How do I avoid using #0 in an interface monitor

I’ve created an interface monitor that looks like what i have below. But, on the output of my analysis port it shows that sometimes the “data” value captured at a certain clock cycle is actually the valid data from the previous cycle; in other words the posedge of clock happens but clearly the propagation of values has not reached all the signals at the same time. In the waves i see that the signals did change at the right time and my DUT has no delays on it’s output. This struck me as a race condition with my simulator, and the issue does go away if i sample at the negedge of clock or insert some kind of delay to push the reading of the signals further back in the scheduler (aka using #0;). I’ve been doing some reading on the forum about if using #0; is the correct method here and I’ve gotten mixed answers; is there a better way? Am I missing something here?

typedef struct {
 logic valid;
 logic data;
} mon_t;
interface probe_if (input clk, input rst, input logic valid, input data_t data);

class probe_t extends uvm_component;
  /* uvm boilerplate */

  virtual task run_phase(uvm_phase phase);
    mon_t mon;
    forever begin
      @(posedge clk);
      // #0; // <-- fixes the problem
      // @(negedge clk); // <-- also fixes the problem
      if (valid !== 1) continue;
      mon.valid = valid;
      mon.data = data;
      the_analysis_port.write(mon);
    end
  endtask
endclass

endinterface

bind /* to wherever */

Adding #0 s in your code is a temporary patch that might fix your code. The problem is when some other code adds a #0 to fix another race, your original race condition might be back.

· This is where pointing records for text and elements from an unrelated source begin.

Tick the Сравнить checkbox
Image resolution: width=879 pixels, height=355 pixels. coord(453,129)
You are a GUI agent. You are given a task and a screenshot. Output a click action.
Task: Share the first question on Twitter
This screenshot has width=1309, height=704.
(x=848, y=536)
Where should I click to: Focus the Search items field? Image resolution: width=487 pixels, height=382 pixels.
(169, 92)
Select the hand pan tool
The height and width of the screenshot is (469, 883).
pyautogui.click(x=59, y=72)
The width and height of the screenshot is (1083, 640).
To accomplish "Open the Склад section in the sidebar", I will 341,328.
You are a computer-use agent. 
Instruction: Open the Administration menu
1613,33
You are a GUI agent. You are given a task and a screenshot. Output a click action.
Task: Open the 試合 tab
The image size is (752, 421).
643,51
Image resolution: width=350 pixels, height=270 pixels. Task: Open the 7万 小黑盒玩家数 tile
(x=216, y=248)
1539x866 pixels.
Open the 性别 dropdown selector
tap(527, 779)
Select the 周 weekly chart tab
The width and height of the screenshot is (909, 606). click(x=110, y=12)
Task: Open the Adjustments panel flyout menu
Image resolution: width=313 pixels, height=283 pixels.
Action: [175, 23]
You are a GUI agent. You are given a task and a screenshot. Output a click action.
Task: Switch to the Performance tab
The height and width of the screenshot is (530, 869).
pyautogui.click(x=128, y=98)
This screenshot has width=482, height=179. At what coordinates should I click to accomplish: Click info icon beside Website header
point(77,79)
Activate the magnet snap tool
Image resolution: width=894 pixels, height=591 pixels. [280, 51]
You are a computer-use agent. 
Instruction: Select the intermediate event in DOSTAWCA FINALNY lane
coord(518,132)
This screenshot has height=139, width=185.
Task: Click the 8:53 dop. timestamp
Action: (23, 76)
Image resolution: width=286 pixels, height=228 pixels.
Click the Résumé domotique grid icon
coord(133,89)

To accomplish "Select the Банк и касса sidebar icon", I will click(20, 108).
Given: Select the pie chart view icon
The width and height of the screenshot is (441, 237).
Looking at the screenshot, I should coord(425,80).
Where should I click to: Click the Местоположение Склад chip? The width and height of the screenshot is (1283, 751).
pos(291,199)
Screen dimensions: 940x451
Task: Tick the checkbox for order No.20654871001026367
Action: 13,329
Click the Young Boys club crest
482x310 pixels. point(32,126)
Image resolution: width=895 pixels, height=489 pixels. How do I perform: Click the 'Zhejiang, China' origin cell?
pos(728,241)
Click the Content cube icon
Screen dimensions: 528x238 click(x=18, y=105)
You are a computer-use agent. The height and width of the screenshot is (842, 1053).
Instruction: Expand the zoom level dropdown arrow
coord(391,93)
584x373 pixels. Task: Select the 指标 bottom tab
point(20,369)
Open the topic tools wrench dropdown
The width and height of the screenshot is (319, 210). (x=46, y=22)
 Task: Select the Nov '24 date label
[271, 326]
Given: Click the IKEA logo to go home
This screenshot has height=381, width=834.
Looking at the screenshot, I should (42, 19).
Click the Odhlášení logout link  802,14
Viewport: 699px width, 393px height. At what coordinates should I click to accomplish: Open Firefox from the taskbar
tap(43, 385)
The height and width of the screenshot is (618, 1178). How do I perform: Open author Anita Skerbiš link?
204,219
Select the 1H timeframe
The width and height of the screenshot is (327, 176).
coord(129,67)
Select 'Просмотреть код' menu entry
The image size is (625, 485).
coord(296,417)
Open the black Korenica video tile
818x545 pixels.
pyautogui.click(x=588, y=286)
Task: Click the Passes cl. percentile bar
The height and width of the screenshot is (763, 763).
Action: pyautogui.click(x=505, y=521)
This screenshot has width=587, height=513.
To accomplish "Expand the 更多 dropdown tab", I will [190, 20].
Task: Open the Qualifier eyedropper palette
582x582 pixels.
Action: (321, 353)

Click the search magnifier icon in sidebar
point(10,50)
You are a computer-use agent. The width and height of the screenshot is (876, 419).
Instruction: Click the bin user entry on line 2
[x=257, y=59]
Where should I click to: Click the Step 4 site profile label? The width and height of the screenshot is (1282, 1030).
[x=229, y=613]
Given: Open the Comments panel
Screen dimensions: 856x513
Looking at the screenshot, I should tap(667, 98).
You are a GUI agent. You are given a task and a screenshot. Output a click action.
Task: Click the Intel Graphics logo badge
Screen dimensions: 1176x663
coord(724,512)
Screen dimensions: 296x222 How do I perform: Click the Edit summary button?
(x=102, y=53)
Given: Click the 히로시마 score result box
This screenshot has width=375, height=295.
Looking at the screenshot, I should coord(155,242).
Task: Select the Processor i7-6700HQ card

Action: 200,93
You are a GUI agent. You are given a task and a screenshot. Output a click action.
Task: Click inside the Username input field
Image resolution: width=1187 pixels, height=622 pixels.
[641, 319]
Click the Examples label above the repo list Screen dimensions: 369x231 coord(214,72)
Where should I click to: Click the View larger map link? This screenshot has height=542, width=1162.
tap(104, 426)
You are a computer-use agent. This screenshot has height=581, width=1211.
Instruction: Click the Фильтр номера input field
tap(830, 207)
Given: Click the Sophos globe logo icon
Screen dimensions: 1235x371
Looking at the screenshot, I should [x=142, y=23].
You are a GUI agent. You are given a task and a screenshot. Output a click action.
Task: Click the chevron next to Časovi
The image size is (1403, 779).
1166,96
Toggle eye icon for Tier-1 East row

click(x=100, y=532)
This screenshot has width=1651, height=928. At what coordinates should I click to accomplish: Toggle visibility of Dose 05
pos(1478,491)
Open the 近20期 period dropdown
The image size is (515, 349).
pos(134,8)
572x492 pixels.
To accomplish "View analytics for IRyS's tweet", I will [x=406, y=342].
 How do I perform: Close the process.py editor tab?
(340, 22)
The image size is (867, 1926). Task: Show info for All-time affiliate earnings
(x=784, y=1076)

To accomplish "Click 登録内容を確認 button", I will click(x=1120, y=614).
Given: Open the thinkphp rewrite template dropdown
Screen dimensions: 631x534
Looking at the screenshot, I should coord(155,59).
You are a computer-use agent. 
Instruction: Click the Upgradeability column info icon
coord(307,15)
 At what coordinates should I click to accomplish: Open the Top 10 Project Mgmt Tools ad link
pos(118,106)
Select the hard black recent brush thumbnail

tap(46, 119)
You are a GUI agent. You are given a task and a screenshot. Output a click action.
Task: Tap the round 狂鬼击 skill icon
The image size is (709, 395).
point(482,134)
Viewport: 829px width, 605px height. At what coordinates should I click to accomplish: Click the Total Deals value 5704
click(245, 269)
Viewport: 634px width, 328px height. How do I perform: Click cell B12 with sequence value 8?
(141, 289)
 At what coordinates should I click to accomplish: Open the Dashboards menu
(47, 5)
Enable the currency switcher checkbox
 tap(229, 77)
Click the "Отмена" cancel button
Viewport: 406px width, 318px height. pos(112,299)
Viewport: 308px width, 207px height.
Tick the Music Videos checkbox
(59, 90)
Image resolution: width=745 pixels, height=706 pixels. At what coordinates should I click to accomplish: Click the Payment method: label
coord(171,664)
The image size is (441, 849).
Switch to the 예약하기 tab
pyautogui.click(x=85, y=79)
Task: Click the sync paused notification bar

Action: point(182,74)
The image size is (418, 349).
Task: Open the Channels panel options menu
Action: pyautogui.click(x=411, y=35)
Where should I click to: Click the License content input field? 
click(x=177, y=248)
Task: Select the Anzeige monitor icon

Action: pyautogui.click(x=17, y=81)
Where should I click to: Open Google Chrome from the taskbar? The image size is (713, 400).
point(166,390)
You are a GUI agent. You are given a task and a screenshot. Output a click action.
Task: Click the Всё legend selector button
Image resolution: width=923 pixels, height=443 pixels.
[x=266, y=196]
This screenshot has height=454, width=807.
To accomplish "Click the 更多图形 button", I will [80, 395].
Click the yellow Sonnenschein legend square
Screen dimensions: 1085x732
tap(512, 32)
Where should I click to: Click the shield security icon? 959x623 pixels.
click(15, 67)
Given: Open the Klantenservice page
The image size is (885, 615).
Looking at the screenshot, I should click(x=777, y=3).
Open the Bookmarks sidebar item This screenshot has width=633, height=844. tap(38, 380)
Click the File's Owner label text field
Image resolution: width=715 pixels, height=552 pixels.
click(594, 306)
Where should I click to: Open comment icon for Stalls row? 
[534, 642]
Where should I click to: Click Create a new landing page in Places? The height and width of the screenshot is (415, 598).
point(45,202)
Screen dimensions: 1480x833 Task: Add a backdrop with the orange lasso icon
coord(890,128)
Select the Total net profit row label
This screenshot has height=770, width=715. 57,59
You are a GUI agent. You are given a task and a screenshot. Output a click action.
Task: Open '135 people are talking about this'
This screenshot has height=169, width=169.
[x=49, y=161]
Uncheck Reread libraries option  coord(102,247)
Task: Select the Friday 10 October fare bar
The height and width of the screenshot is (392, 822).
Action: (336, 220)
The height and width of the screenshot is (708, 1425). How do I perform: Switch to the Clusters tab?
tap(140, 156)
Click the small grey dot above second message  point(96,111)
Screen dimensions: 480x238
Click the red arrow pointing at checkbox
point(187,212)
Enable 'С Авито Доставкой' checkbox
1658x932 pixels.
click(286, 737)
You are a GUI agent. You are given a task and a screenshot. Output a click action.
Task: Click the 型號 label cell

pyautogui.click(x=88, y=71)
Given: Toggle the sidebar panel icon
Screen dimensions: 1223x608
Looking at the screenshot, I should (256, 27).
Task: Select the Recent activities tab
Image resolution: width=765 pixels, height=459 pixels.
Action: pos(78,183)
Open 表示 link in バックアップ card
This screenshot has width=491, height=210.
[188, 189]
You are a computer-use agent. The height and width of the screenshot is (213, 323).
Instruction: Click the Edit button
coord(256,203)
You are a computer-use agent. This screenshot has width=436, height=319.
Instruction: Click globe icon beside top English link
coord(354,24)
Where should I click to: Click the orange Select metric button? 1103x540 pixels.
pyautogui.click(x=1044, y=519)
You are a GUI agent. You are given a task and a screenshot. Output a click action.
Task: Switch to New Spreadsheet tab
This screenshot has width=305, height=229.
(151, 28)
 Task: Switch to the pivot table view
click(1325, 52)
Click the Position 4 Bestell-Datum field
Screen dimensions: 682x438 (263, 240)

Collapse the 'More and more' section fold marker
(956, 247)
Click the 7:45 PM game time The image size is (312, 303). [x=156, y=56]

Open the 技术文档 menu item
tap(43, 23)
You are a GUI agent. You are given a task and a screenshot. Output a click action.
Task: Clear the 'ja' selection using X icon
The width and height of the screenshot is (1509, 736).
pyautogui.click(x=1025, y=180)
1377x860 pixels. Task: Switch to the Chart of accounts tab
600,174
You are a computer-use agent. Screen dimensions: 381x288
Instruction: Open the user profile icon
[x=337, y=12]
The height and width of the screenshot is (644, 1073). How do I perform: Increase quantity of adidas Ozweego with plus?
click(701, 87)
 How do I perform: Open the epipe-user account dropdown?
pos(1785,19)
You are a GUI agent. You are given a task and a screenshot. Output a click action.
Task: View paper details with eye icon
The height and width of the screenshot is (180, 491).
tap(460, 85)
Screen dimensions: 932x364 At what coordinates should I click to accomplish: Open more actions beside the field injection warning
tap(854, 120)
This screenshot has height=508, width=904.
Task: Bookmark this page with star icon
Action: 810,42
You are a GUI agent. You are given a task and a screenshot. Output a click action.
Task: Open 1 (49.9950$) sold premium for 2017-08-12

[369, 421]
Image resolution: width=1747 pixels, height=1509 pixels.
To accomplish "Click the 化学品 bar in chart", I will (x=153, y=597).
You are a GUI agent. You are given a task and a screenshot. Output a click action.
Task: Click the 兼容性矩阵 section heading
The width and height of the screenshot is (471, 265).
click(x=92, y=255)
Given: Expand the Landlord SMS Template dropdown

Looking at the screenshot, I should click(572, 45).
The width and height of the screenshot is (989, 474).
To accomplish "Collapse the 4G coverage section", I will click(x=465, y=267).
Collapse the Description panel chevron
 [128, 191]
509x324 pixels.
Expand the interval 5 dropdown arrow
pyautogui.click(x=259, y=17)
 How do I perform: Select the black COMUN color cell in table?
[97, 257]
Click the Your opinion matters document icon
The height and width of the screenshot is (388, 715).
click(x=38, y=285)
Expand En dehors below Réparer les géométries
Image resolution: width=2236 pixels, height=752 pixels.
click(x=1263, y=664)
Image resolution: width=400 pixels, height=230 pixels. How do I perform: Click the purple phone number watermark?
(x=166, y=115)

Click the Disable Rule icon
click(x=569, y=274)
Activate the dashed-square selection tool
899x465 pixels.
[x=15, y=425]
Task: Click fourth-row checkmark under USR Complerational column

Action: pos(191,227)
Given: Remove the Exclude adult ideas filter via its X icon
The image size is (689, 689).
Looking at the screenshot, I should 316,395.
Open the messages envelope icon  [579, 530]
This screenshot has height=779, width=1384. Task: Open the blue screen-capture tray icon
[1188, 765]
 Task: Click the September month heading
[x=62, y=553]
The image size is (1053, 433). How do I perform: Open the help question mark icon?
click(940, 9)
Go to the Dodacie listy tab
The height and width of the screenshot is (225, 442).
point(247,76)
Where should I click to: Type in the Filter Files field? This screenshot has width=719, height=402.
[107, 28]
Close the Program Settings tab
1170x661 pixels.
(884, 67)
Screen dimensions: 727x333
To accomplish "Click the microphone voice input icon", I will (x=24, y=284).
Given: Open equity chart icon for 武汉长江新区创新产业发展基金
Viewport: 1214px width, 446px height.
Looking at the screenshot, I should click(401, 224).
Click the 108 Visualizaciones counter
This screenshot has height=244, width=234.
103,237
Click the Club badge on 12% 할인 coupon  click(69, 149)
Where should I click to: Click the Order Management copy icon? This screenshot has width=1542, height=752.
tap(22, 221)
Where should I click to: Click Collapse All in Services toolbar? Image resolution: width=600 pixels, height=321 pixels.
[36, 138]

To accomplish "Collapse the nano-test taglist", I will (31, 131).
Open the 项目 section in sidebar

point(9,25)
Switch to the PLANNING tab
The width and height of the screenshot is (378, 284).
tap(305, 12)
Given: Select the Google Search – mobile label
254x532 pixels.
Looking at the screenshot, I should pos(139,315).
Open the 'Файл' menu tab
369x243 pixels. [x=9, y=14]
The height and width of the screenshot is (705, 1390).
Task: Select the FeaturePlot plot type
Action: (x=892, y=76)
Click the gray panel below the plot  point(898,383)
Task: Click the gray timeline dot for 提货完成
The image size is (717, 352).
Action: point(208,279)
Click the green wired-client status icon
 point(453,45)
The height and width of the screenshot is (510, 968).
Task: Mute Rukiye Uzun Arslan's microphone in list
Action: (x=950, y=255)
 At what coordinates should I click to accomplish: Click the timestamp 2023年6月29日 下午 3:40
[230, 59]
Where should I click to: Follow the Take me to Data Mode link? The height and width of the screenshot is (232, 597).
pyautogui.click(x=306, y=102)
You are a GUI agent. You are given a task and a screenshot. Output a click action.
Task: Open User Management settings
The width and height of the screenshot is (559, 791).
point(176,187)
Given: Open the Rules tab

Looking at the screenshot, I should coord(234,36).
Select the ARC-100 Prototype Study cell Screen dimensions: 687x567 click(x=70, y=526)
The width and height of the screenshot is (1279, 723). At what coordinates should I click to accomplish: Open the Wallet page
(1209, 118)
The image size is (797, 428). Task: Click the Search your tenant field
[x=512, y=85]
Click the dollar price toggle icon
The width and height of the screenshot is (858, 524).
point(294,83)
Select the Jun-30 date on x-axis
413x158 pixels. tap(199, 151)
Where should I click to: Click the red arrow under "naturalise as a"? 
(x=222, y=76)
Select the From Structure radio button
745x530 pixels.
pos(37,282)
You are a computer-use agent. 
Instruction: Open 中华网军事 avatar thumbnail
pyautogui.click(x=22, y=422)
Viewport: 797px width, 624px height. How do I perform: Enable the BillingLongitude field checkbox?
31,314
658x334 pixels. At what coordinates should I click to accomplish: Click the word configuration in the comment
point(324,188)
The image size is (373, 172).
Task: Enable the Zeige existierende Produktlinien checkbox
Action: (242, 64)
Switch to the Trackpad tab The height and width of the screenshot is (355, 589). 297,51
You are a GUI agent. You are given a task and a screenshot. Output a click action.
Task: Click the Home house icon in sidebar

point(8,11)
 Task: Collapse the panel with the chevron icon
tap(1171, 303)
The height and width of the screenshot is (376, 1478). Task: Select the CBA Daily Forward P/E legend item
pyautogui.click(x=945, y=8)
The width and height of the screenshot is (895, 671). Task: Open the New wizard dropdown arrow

clocking blocks are one way of addressing this problem. It samples your signals before the clock edge.

You should never use #0. This progresses only in the event scheduler and this might initiate other serious problems.
It is a good practice to sample in the monitor on the falling edge.
Using a clocking block is another solution.

Thanks for the feedback, I found that my monitor did actually have an unintended race!